Contract with the team
There are benefits to working remotely – saving time and travel costs, more convenience for busy team members, quicker to set up. But a team building exercise can’t be ‘just another meeting’. In return for the benefits there must be a properly committed plan.

Make a realistic time plan
No-one will perform well if they have to sit on a call for a whole day or most of one. Long sessions also are pretty hard when there are large time zone differences. Your process should be broken into a logical series of calls with follow-up in between. Position these as required attendance – as you would a face-to-face event.

Plan to keep people engaged
Lots of people do email and other unrelated stuff whilst they are bored in remote meetings. To make your team building or strategy process work you need to design participation and input, not just a set of slides with Q&A. This needs a carefully facilitated mix of questions to inspire open discussion but with discipline and organization to make it work.

You can use timeouts when people need to think for a while make some lists of ideas then reconvene to share them (and get a coffee).
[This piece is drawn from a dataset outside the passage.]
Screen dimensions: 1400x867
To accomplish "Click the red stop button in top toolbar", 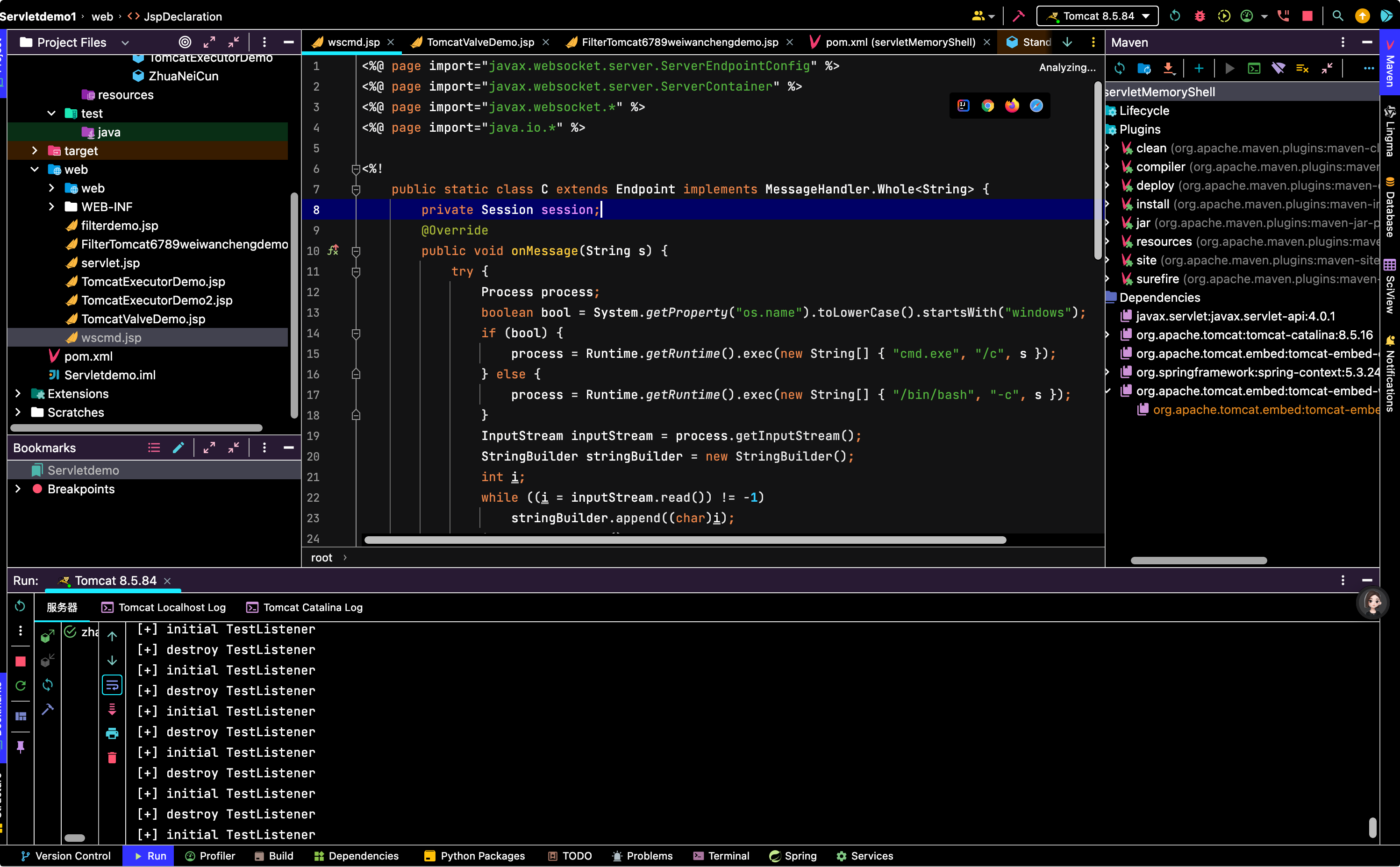I will click(x=1307, y=16).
Make extra efforts with technology
In your experience how many remote meetings take place with no irritation or impatience with an aspect of the format? Or some people losing attention? To do something like a teambuilding session remotely you must have three things:
• A conferencing platform that is fully tested and that people have practiced with (Microsoft Teams, Google Meet, BlueJeans, Skype, Zoom)
• A way to capture and share peoples’ contributions between everyone quickly, in real time (may be handled by the system but you can use real-time documents like Google sheets, Office online and so on).
• Somebody to facilitate and to manage all the above so that you can focus on the people and their contributions

Functionality is available in conference platforms that people don’t use or don’t know how to. For example, in a meeting room people may raise their hands when they want to speak. You can do this in a chat window but it needs to be established at the start as an important ground rule of the process.

Another tool that will help keep people engaged is an online voting system to take peoples’ views about the ongoing process .and make sure that everybody is feeling they can contribute and their time is being used properly

Follow up really efficiently
To retain the engagement of all participants between the successive call dates it’s essential that summaries, conclusions, sets of ideas are documented extremely clearly, in a common location. Reminders for everyone to go and check them out or important.
Again, a good facilitator can take the time to make sure this happens.

Plans for subsequent sessions should be reviewed and revised as necessary, to keep the process alive.